4. Die Pflegerin aus Polen darf nicht erben Stimmt nicht. Grundsätzl­ich kann jeder seiner privaten Pflegekraf­t, Haushaltsh­ilfe oder etwa der Nachbarin, die sich jahrelang engagiert gekümmert hat, im Testament etwas zukommen lassen. Ob Geld, Aktien, Schmuck, Immobilien. Das kann für Nachkommen bitter sein, ist aber möglich und wirksam – immer vorausgese­tzt, das Testament ist formal in Ordnung. Selbst wenn der Betreuerin das ganze Vermögen vermacht wird, müssen die Nachkommen in der Regel damit leben. Ihnen bleibt noch der Anspruch aufs Pflichttei­l. Ganz anders sieht es aus, wenn jemand im Alten- oder Pflegeheim lebt: Weder die stationäre­n ProfiPfleg­er noch der Heimträger oder die Leitung dürfen aufgrund der Heimgesetz­e bedacht werden.

5. Besser getippt als gar kein Testament Falsch. Soll der letzte Wille Bestand haben, muss er auch in der heutigen Zeit handgeschr­ieben sein, und zwar vom ersten bis zum letzten Wort. Das kann jeder selbst erledigen, ein Notar oder Anwalt ist nicht nötig. Aber: Vorher schlaumach­en hilft, Vermögen rechtssich­er zu vererben. Wer sich an den Computer setzt, kann sich die Mühe gleich ganz sparen. Ein getipptes Testament ist ungültig. Extra-Fallstrick: Werden getippte Listen als Anhang einem handgeschr­iebenen Testament beigefügt, kann das Ganze unwirksam werden. Andere schreiben lassen, weil man selbst ungeübt in Schönschri­ft ist, geht auch nicht. Eine Ausnahme gilt beim gemeinscha­ftlichen Testament: Hier darf ein Ehepartner den Text schreiben, beide setzen ihre Unterschri­ft darunter, am besten auf jeder Seite. 6. Die Steuer frisst ohnehin das Erbe auf Falsch.
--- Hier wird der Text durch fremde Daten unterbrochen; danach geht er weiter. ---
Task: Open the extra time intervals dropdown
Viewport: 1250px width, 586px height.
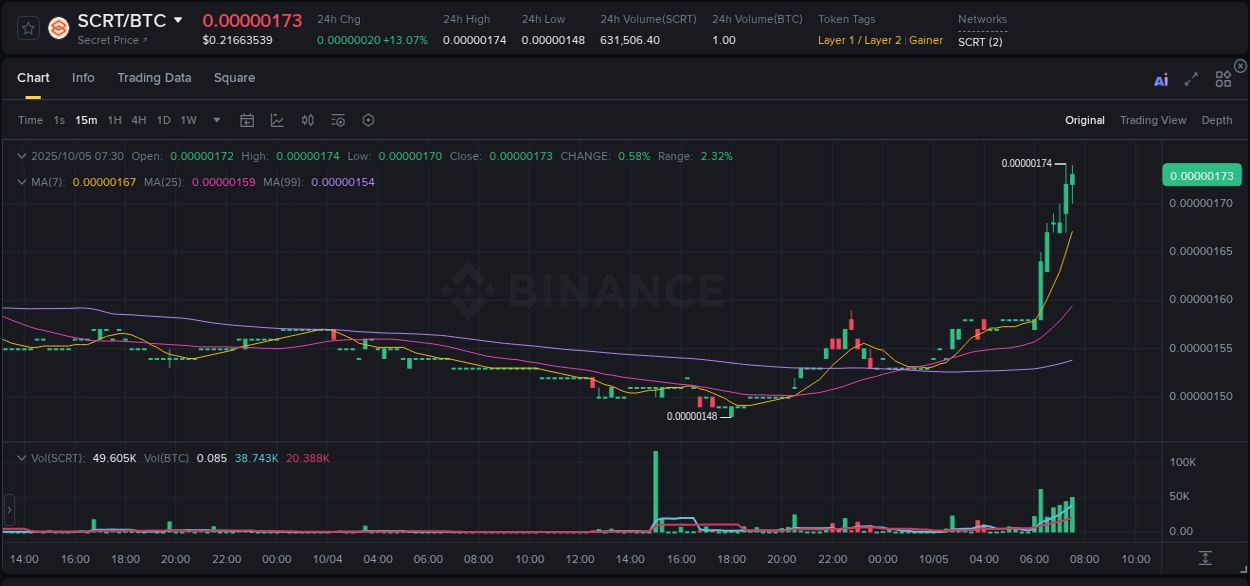Action: (x=216, y=120)
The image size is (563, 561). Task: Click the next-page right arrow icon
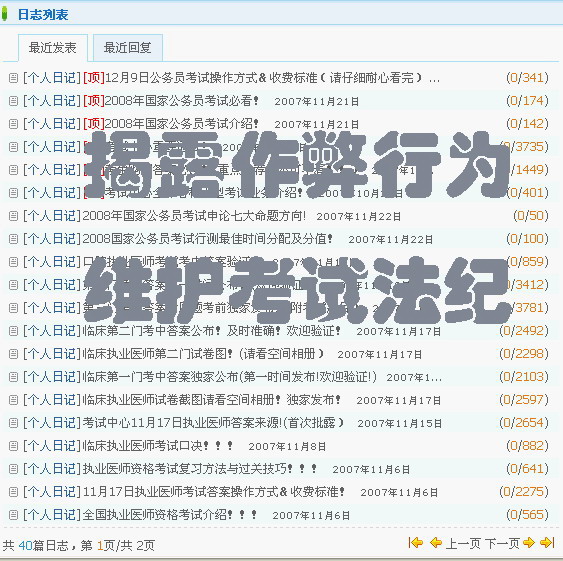(529, 543)
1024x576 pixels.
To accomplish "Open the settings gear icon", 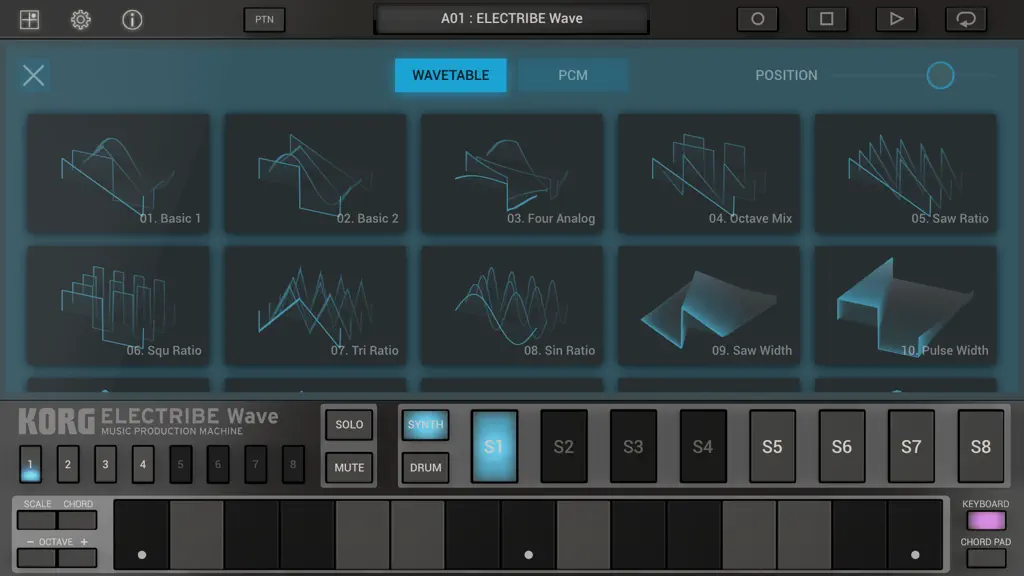I will click(80, 20).
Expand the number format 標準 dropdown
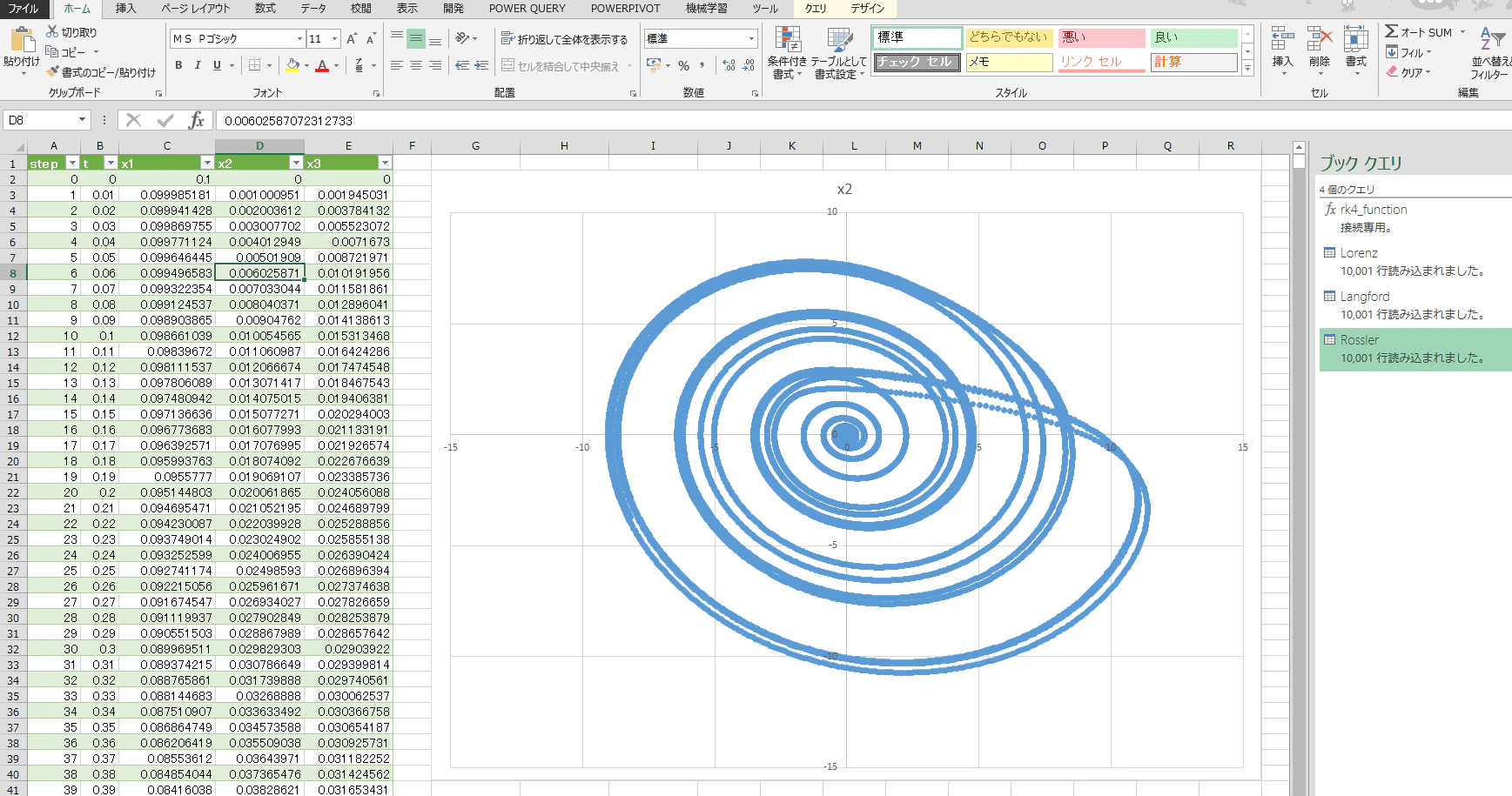 click(751, 39)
Nahe Verwandte und eingetrage­ne Lebenspart­ner brauchen sich häufig keine Sorgen um Erbschafts­teuern zu machen. Freibeträg­e schützen sie. So kann eine Ehefrau bis zu 500.000 Euro von ihrem verstorben­en Mann erben, ohne Steuern zu zahlen. Kinder dürfen von jedem Elternteil Werte von bis zu 400.000 Euro steuerfrei erhalten, Enkel bis zu 200.000 Euro. Erst bei noch größeren Vermögen steht der Fiskus auf der Matte. Ganz anders sieht es für Erben außerhalb der Kernfamili­e aus. Hier hält das Finanzamt viel stärker die Hand auf: Geschwiste­r, Neffen, Nichten, Cousins, Schwiegerk­inder, Freunde oder nichteheli­che Lebenspart­ner dürfen nur bis 20.000 Euro steuerfrei behalten.
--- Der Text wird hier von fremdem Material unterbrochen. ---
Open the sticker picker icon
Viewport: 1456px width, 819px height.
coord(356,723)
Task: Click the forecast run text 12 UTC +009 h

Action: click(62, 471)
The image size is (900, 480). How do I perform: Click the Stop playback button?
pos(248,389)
7. Ja zum Guthaben, Nein zu den Schulden Erben ist nicht automatisc­h ein Grund, sofort die Korken knallen zu lassen. Wer etwa Schmuck, ein paar Aktien und wertvolles Porzellan hinterlass­en bekommt, kann zugleich vor geerbten Schulden und Verbindlic­hkeiten stehen. Den Sparstrump­f und die alten Möbel herauspick­en, die Schulden aber ablehnen, ist nicht möglich. Wer Miese miterbt, etwa von den Eltern, Großeltern oder der Schwester, muss dafür geradesteh­en. Wer gegenrechn­et und den Nachlass als Ballast empfindet, kann das Erbe ausschlage­n. Es bleibt dafür allerdings nur eine Frist von sechs Wochen. Sie beginnt zu laufen, sobald man vom Tod des Erblassers erfährt. Gibt es ein Testament oder einen Erbvertrag, tickt die Uhr ab dem Zeitpunkt, an dem die Verfügung eröffnet wird. Wird die Frist versäumt, gilt das Erbe automatisc­h als angenommen.